Each line that contains the word "pixels" counts once; give the total for the records below and nothing else.

_Entries provided_.
=== Section Start ===

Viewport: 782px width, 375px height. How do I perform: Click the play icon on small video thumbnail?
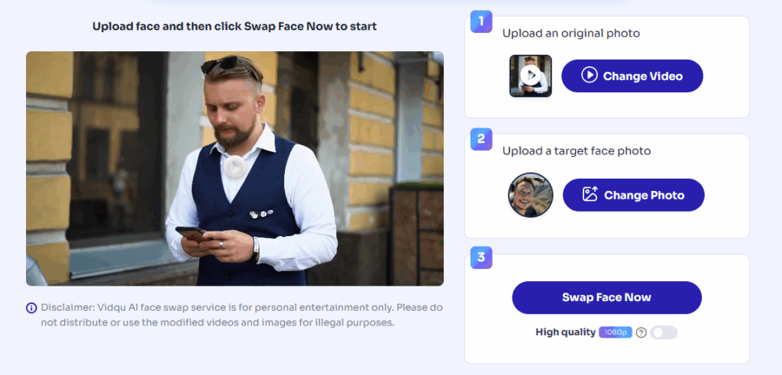pos(531,76)
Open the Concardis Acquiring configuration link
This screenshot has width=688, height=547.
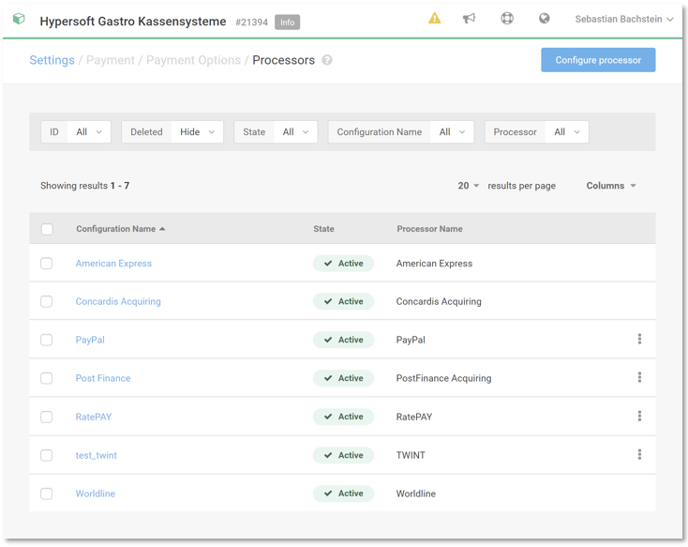pos(118,302)

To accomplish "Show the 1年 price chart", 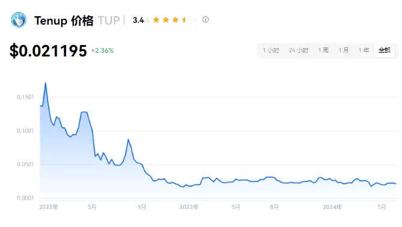I will click(364, 50).
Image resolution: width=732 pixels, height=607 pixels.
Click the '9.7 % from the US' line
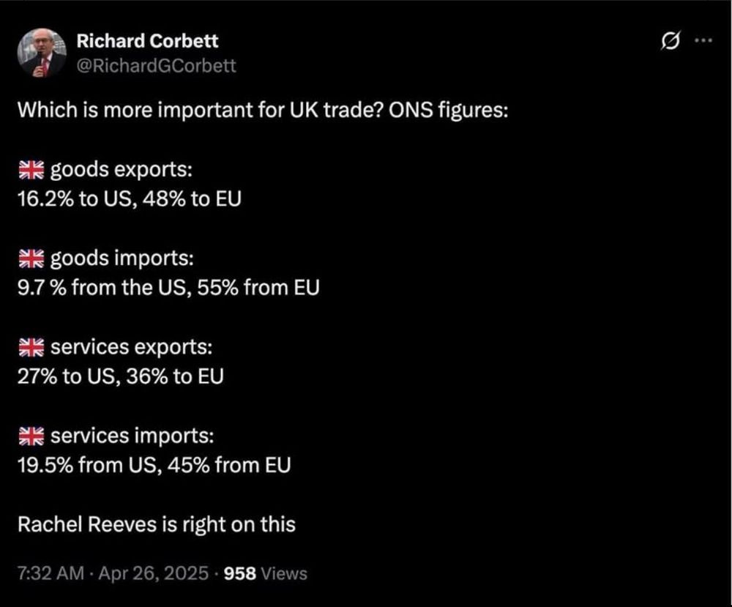pos(168,288)
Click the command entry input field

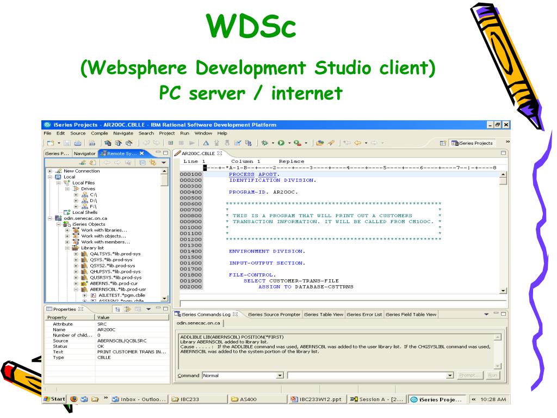point(367,376)
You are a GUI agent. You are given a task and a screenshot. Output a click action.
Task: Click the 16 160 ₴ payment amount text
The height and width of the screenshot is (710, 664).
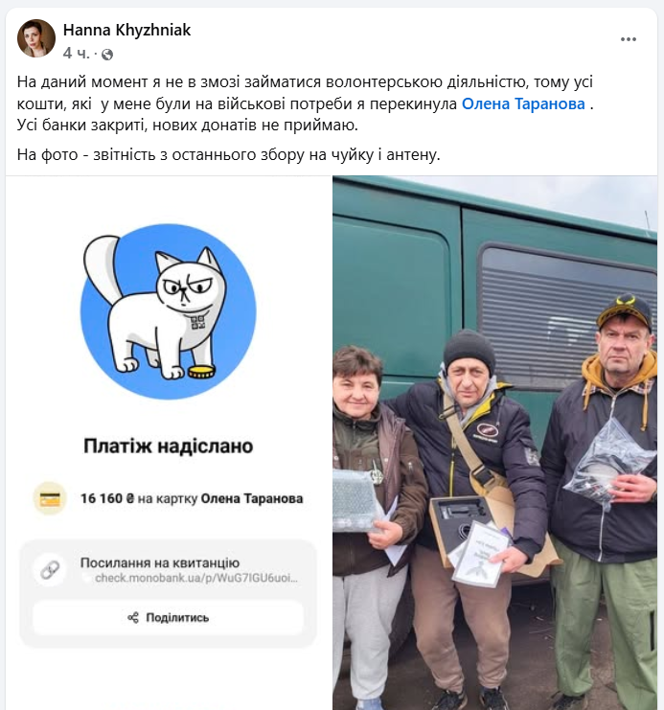point(107,498)
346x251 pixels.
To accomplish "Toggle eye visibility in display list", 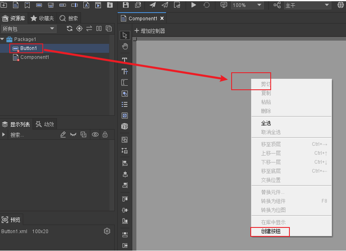I will tap(95, 134).
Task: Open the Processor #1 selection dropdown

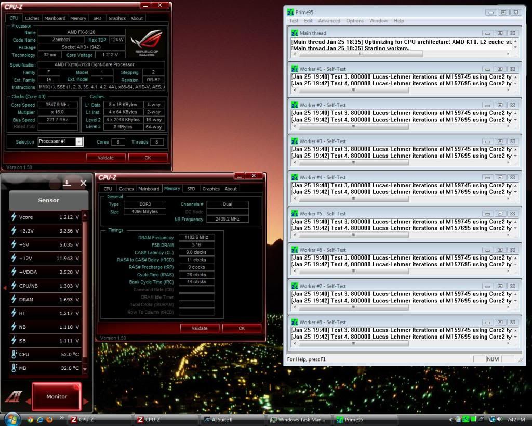Action: click(79, 141)
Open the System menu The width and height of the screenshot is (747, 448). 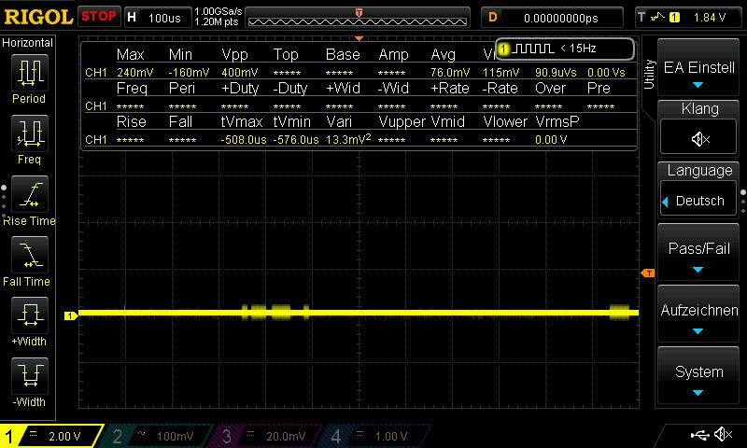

=== Section End ===

_Output for this task_. 2